- [THE TASK]: Exactly retype the lines below from the one containing "Instruction: Enable RAW" through the end of the listing. Leave pictures out.

- [RECORDS TO PROCESS]:
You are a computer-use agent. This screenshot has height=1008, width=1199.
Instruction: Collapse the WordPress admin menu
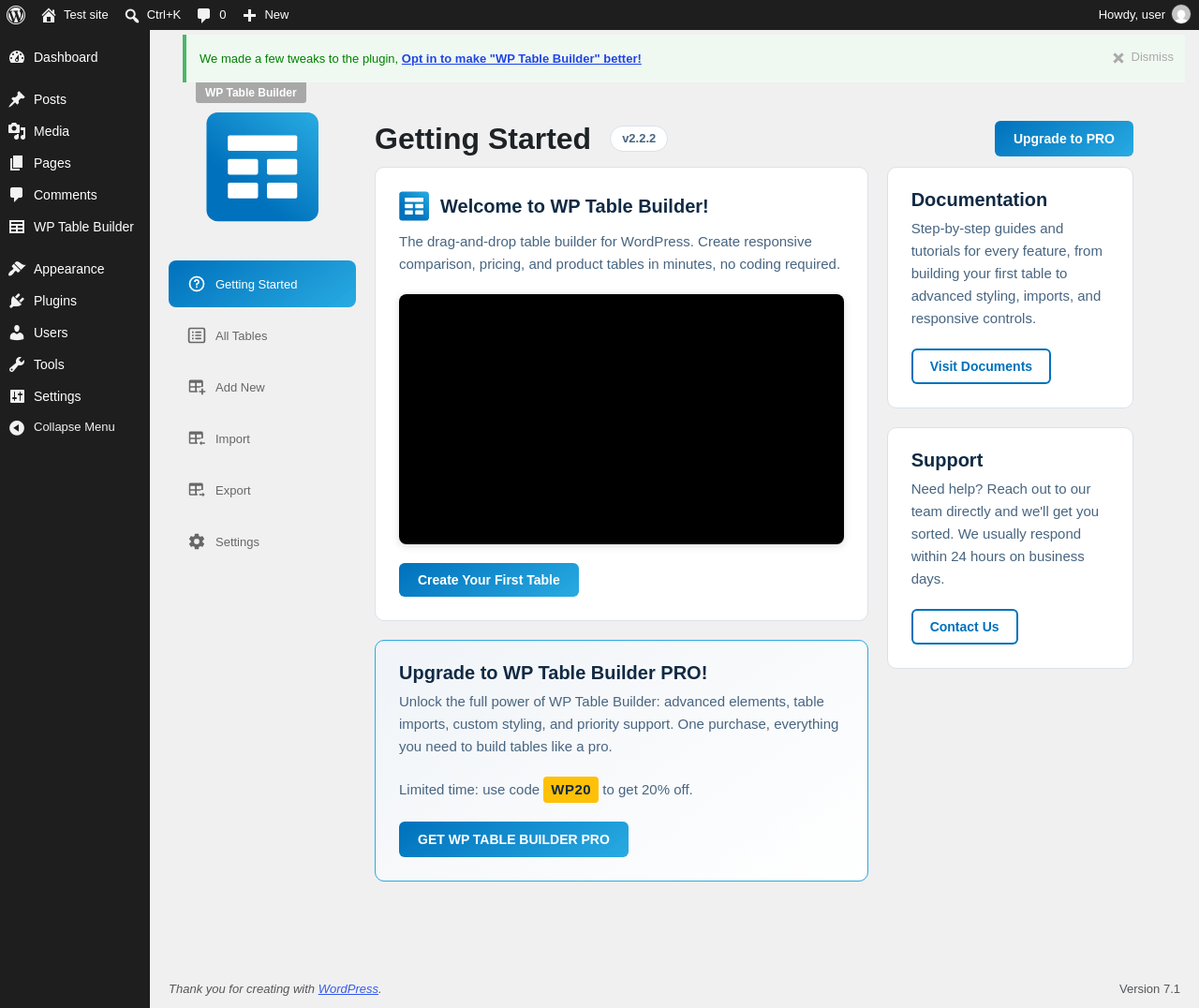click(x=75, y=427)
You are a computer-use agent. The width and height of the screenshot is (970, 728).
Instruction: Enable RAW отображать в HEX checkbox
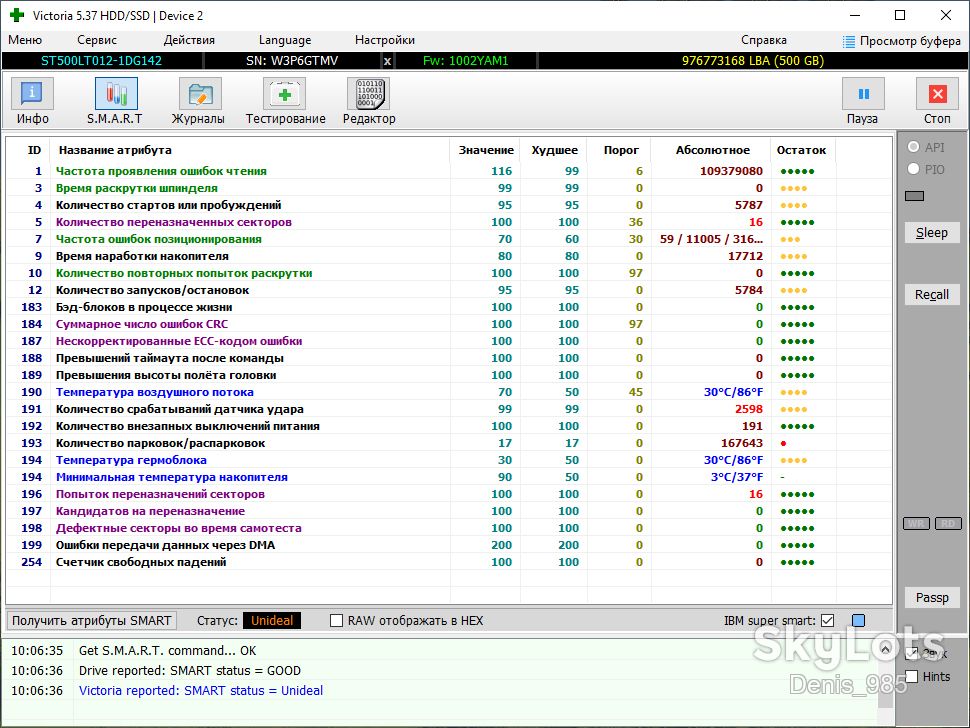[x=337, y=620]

- [FINAL ANSWER]:
Instruction: Enable RAW отображать в HEX checkbox
[x=337, y=620]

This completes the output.